If President Obama desires to cement his legacy with respect to immigration reform, he may not be able to achieve it through this Congress. In the past, President Obama has indicated that he does not have the authority to further expand prosecutorial discretion, but this may have to change. The only way for the President to fulfill the promise he has made to so many who voted for him is to go about it on his own through administrative policy changes. The Executive branch can expand deferred action to a broader group of people, which could include family members of DACA recipients and those who have US citizen children. The prosecutorial discretion guidelines under the Morton Memo ought to be further strengthened to ensure that they are not ignored by ICE officials, as many are wont to do. The parole in place policy for relatives of military personnel can be expanded to benefit those who are on the pathway to permanent residency if they are beneficiaries of employment and family immigrant visa petitions. In an eloquent New York Times editorial entitled Yes He Can, On Immigration, the following is worth extracting:
Mr. Obama may argue that he can’t be too aggressive in halting deportations because that will make the Republicans go crazy, and there’s always hope for a legislative solution. He has often seemed like a bystander to the immigration stalemate, watching the wheels spin, giving speeches and hoping for the best.
It’s hard to know when he will finally stir himself to do something big and consequential.

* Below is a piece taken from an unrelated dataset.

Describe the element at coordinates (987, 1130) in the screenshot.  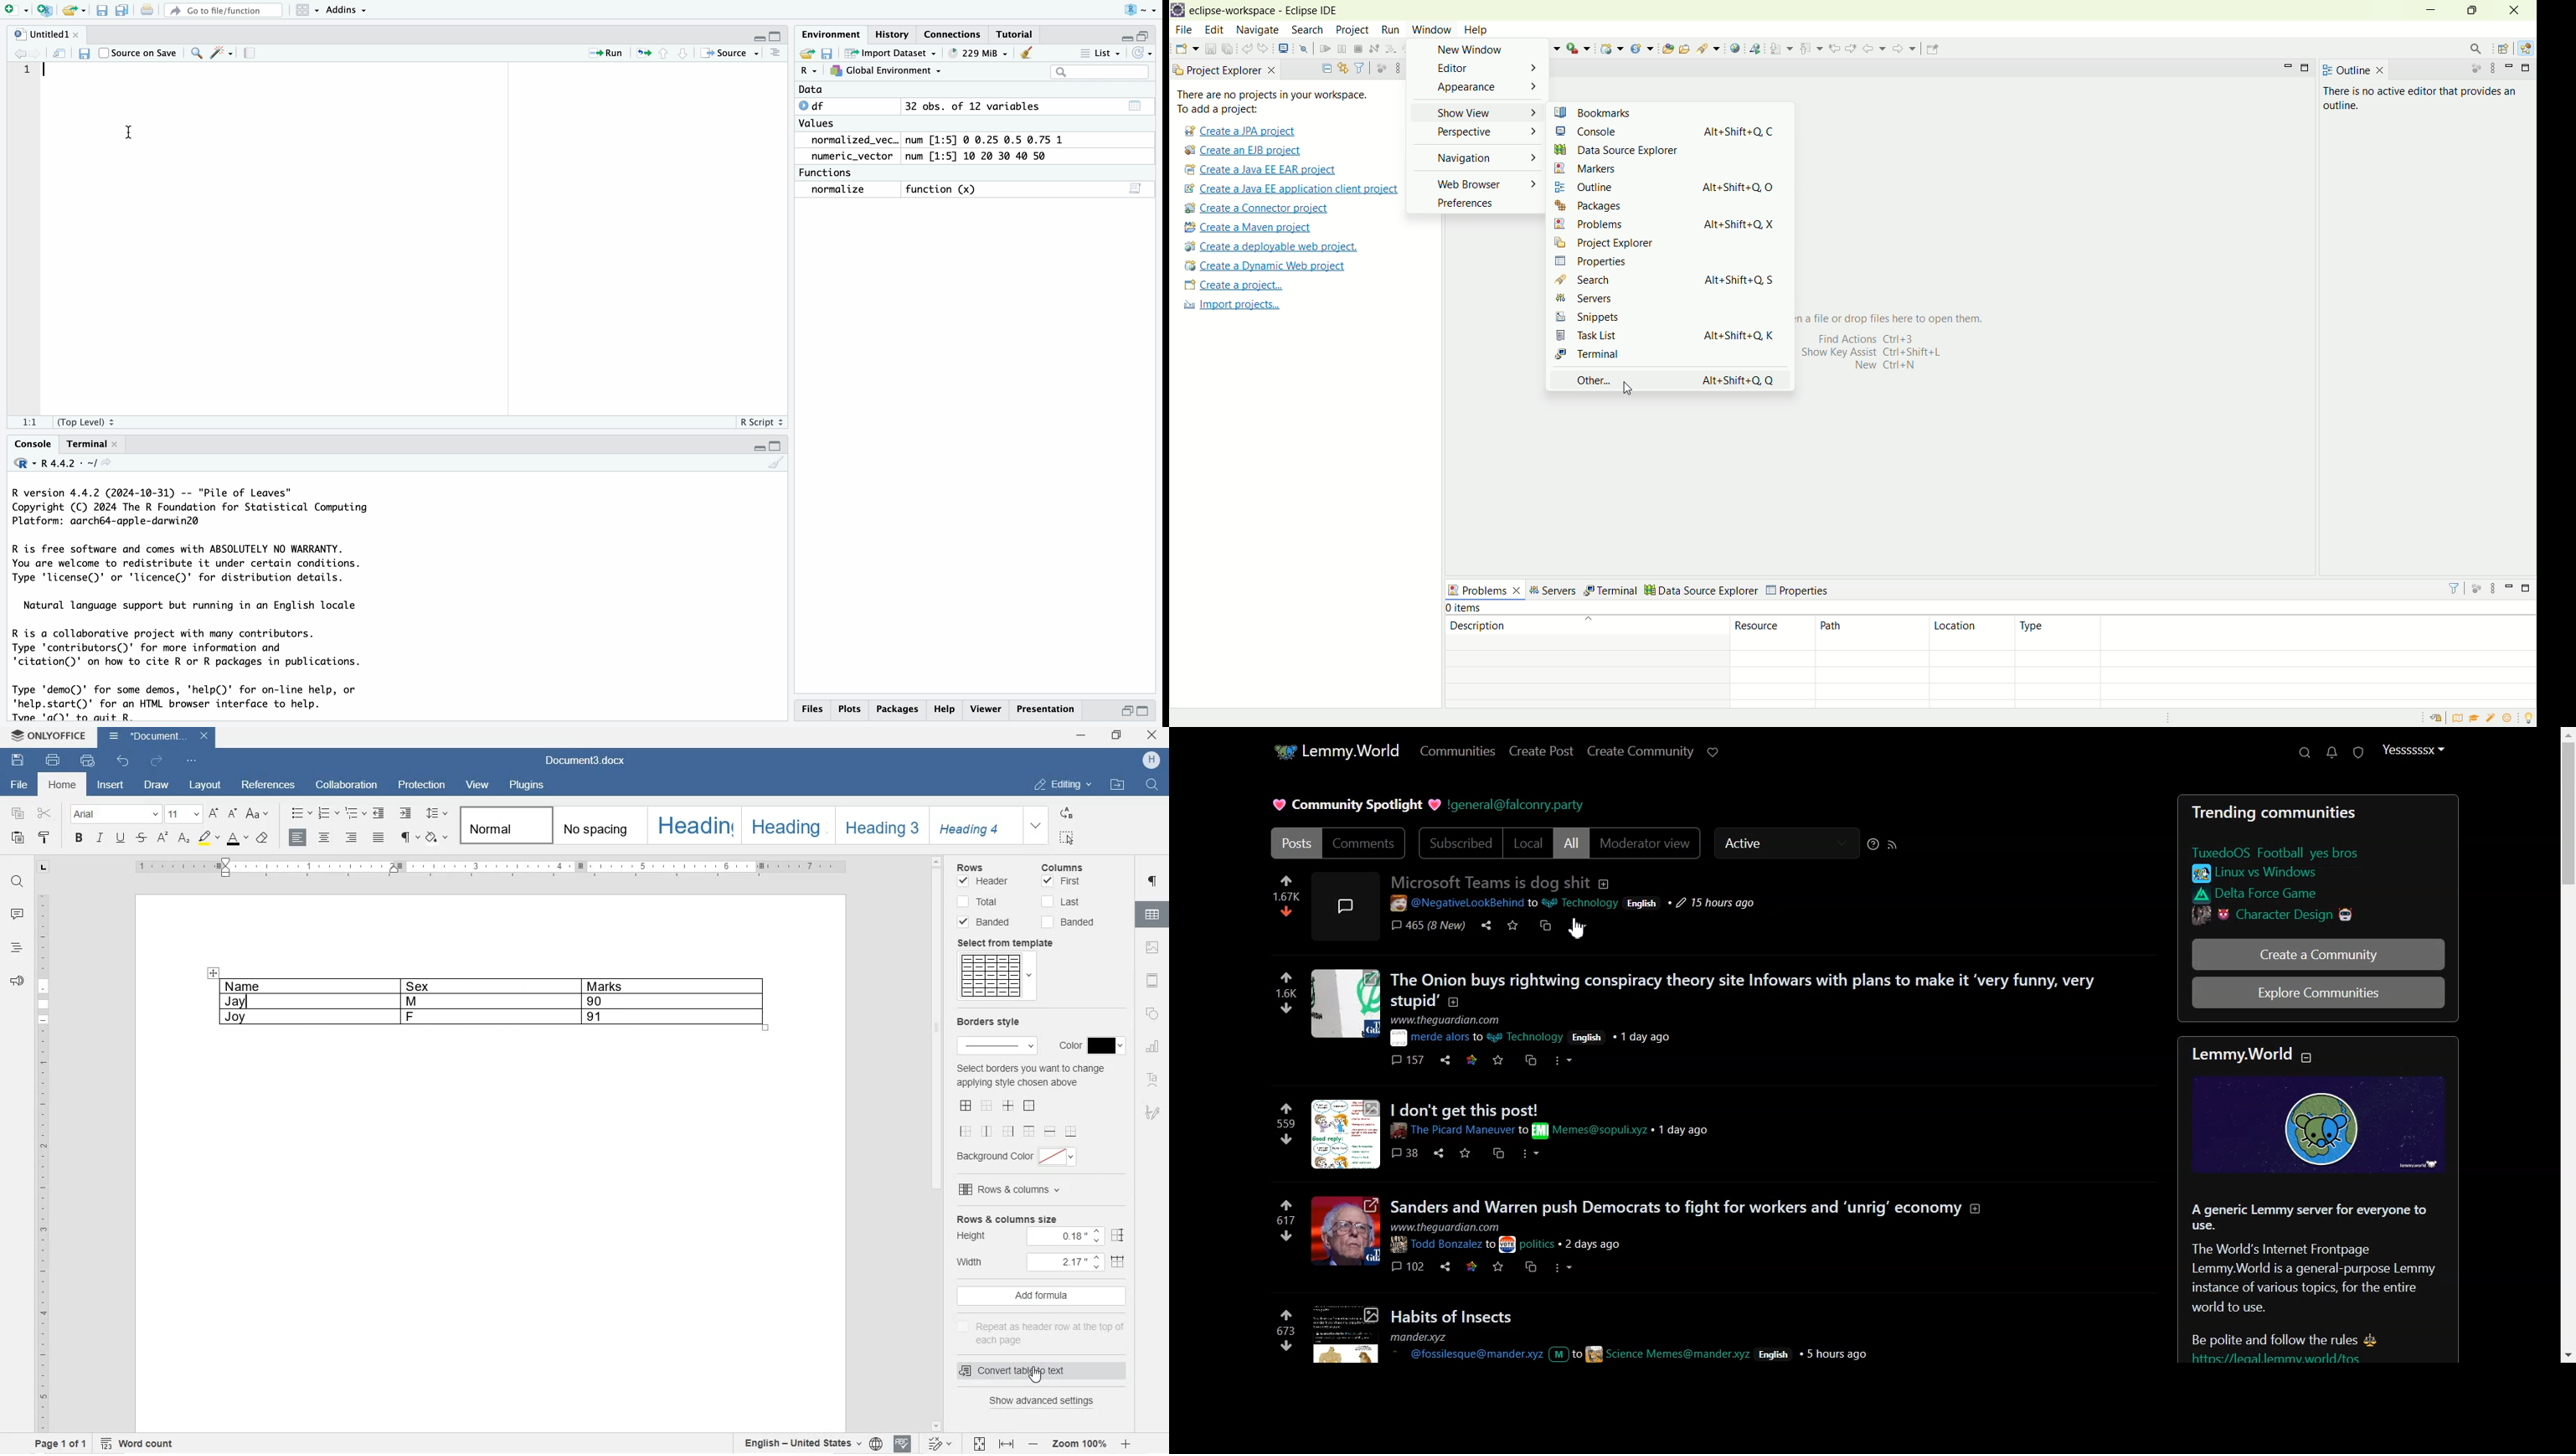
I see `set vertical inner lines only` at that location.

The President must no longer fear doing something big and consequential on the immigration front. Some may justifiably fear that if the President ameliorates the plight of undocumented people through administrative reform measures, another President can quickly undo them; and therefore it is best for Congress to enact immigration reform. Administrative remedies are clearly no substitute for comprehensive immigration reform passed through Congress, but it would be hard for a future President to undo wise administrative reform measures that provide a fix to a broken immigration system. For example, DACA benefits have already been granted to hundreds of thousands of young immigrants who have been able to graduate from college and find jobs. It would be politically imprudent for a future President to undo DACA. Indeed, S. 744, the bipartisan reform bill that was passed by the Senate, incorporates DACA and places DACA recipients on a faster track to permanent residency. If President Obama implements bold administrative measures, it would be difficult for a future administration to undo them, and it is likely that a future Congress will have no choice but to readily adopt them into law.